▶ _WHAT NEEDS TO BE DONE_: In the listing below, locate the line containing "Where should I click to: Open the Security" and the line containing "Open the grouping". Output both of them and every line between, exactly as written, and nothing more.

/---

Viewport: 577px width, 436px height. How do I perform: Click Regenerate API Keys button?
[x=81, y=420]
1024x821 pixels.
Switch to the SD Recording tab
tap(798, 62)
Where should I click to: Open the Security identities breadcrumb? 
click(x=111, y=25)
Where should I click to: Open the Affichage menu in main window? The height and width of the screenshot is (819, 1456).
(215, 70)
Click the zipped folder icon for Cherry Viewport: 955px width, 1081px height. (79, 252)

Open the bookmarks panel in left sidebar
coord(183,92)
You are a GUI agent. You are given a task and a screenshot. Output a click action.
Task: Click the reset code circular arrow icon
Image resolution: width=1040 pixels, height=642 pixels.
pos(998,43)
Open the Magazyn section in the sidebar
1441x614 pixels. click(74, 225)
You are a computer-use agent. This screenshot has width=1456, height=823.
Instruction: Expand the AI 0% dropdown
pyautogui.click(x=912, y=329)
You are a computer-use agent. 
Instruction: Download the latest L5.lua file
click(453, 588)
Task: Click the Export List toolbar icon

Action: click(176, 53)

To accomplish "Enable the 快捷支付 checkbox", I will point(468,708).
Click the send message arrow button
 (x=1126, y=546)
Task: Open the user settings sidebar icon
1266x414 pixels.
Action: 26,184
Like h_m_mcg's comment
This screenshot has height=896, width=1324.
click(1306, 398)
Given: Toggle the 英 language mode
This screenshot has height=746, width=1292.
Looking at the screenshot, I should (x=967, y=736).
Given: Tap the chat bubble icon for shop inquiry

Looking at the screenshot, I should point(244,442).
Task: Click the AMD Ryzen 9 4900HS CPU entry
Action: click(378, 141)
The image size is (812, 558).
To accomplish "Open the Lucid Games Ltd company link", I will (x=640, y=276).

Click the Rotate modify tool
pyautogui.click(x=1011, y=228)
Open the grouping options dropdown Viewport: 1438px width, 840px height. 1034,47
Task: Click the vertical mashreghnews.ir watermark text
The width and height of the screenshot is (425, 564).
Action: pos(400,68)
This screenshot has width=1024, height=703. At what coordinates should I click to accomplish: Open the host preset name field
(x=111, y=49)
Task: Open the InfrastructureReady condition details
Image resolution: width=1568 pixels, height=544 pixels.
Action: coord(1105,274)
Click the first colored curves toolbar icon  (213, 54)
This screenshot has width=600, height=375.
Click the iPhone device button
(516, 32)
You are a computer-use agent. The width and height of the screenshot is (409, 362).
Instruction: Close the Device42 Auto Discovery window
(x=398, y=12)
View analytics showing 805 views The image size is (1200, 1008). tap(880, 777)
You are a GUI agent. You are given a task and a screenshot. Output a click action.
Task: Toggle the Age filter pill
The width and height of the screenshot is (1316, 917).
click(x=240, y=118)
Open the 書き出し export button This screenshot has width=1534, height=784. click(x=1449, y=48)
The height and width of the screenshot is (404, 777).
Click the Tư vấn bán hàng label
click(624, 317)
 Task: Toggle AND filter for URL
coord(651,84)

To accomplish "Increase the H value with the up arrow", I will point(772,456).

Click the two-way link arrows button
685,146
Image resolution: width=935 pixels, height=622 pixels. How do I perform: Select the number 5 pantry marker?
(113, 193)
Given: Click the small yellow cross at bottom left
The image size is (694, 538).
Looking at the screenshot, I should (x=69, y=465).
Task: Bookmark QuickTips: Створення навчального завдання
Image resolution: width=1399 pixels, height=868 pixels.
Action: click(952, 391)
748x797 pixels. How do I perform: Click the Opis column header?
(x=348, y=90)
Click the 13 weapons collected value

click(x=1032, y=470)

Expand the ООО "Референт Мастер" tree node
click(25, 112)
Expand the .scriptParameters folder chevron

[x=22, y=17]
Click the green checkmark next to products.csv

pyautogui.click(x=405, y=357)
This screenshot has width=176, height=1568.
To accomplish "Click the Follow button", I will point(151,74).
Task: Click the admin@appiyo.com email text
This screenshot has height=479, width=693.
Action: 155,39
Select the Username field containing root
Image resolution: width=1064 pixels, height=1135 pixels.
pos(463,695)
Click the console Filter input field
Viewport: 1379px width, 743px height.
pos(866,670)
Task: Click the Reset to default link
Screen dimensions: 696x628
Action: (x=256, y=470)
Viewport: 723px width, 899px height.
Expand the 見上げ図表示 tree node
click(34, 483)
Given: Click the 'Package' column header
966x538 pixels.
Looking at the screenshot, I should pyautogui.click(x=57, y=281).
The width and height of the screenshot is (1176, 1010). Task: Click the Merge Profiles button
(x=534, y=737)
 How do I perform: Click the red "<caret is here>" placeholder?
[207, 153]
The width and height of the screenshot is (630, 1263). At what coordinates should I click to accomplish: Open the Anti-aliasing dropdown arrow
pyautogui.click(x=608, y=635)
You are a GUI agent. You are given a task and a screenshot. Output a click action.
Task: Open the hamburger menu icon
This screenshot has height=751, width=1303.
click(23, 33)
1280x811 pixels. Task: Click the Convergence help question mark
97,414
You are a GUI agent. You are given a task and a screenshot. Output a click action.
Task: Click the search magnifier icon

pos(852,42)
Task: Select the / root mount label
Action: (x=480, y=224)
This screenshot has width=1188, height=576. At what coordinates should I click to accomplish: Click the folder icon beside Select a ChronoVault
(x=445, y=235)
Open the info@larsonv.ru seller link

\---

▶ _OUTPUT OF THE EXERCISE_:
Where should I click to: Open the Security identities breadcrumb? 
click(x=111, y=25)
Where should I click to: Open the Affichage menu in main window? The height and width of the screenshot is (819, 1456).
(215, 70)
Click the zipped folder icon for Cherry Viewport: 955px width, 1081px height. (79, 252)

Open the bookmarks panel in left sidebar
coord(183,92)
You are a GUI agent. You are given a task and a screenshot. Output a click action.
Task: Click the reset code circular arrow icon
Image resolution: width=1040 pixels, height=642 pixels.
pos(998,43)
Open the Magazyn section in the sidebar
1441x614 pixels. click(74, 225)
You are a computer-use agent. This screenshot has width=1456, height=823.
Instruction: Expand the AI 0% dropdown
pyautogui.click(x=912, y=329)
You are a computer-use agent. 
Instruction: Download the latest L5.lua file
click(453, 588)
Task: Click the Export List toolbar icon

Action: click(176, 53)

To accomplish "Enable the 快捷支付 checkbox", I will point(468,708).
Click the send message arrow button
 (x=1126, y=546)
Task: Open the user settings sidebar icon
1266x414 pixels.
Action: 26,184
Like h_m_mcg's comment
This screenshot has height=896, width=1324.
click(1306, 398)
Given: Toggle the 英 language mode
This screenshot has height=746, width=1292.
Looking at the screenshot, I should (x=967, y=736).
Given: Tap the chat bubble icon for shop inquiry

Looking at the screenshot, I should point(244,442).
Task: Click the AMD Ryzen 9 4900HS CPU entry
Action: click(378, 141)
The image size is (812, 558).
To accomplish "Open the Lucid Games Ltd company link", I will (x=640, y=276).

Click the Rotate modify tool
pyautogui.click(x=1011, y=228)
Open the grouping options dropdown Viewport: 1438px width, 840px height. 1034,47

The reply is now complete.